• [DATA EXCERPTS]:
[start]

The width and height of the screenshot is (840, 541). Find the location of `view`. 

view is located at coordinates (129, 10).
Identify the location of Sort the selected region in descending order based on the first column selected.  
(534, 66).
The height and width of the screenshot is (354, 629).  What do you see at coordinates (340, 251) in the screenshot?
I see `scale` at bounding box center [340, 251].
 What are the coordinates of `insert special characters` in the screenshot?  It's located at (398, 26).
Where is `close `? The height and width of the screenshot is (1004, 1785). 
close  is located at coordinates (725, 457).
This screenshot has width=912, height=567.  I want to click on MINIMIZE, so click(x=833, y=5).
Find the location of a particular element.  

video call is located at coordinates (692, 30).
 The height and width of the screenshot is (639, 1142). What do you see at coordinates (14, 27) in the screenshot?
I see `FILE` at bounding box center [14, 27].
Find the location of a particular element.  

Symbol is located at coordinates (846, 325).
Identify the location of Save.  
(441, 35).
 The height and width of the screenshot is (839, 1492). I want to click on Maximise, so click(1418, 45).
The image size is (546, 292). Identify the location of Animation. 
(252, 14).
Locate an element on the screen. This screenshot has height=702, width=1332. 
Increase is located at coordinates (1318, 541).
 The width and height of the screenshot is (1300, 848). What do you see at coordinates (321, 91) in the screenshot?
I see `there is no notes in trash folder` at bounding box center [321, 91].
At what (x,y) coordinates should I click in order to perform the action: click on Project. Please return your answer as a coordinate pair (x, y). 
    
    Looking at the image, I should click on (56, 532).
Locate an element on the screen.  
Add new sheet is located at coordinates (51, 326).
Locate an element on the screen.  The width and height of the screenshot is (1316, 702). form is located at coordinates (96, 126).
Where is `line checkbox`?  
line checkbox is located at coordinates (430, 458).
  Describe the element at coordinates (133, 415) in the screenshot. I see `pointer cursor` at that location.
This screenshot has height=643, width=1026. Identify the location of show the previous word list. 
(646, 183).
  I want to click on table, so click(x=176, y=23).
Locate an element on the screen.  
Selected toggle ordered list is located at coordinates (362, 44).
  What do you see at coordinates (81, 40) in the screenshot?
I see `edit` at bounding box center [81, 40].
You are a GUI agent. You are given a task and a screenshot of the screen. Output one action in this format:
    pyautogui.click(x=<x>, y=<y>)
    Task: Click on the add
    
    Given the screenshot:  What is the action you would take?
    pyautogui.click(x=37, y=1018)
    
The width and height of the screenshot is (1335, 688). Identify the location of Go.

[end]

• [DESCRIPTION OF THE TASK]:
Copy every one of the rows above, without changing a single character.

• [EXERCISE OUTPUT]:
The width and height of the screenshot is (840, 541). Find the location of `view`. 

view is located at coordinates (129, 10).
Identify the location of Sort the selected region in descending order based on the first column selected.  
(534, 66).
The height and width of the screenshot is (354, 629).  What do you see at coordinates (340, 251) in the screenshot?
I see `scale` at bounding box center [340, 251].
 What are the coordinates of `insert special characters` in the screenshot?  It's located at (398, 26).
Where is `close `? The height and width of the screenshot is (1004, 1785). 
close  is located at coordinates (725, 457).
This screenshot has width=912, height=567.  I want to click on MINIMIZE, so click(x=833, y=5).
Find the location of a particular element.  

video call is located at coordinates (692, 30).
 The height and width of the screenshot is (639, 1142). What do you see at coordinates (14, 27) in the screenshot?
I see `FILE` at bounding box center [14, 27].
Find the location of a particular element.  

Symbol is located at coordinates (846, 325).
Identify the location of Save.  
(441, 35).
 The height and width of the screenshot is (839, 1492). I want to click on Maximise, so click(1418, 45).
The image size is (546, 292). Identify the location of Animation. 
(252, 14).
Locate an element on the screen. This screenshot has height=702, width=1332. 
Increase is located at coordinates (1318, 541).
 The width and height of the screenshot is (1300, 848). What do you see at coordinates (321, 91) in the screenshot?
I see `there is no notes in trash folder` at bounding box center [321, 91].
At what (x,y) coordinates should I click in order to perform the action: click on Project. Please return your answer as a coordinate pair (x, y). 
    
    Looking at the image, I should click on (56, 532).
Locate an element on the screen.  
Add new sheet is located at coordinates (51, 326).
Locate an element on the screen.  The width and height of the screenshot is (1316, 702). form is located at coordinates (96, 126).
Where is `line checkbox`?  
line checkbox is located at coordinates (430, 458).
  Describe the element at coordinates (133, 415) in the screenshot. I see `pointer cursor` at that location.
This screenshot has height=643, width=1026. Identify the location of show the previous word list. 
(646, 183).
  I want to click on table, so click(x=176, y=23).
Locate an element on the screen.  
Selected toggle ordered list is located at coordinates (362, 44).
  What do you see at coordinates (81, 40) in the screenshot?
I see `edit` at bounding box center [81, 40].
You are a GUI agent. You are given a task and a screenshot of the screen. Output one action in this format:
    pyautogui.click(x=<x>, y=<y>)
    Task: Click on the add
    
    Given the screenshot:  What is the action you would take?
    pyautogui.click(x=37, y=1018)
    
The width and height of the screenshot is (1335, 688). Identify the location of Go.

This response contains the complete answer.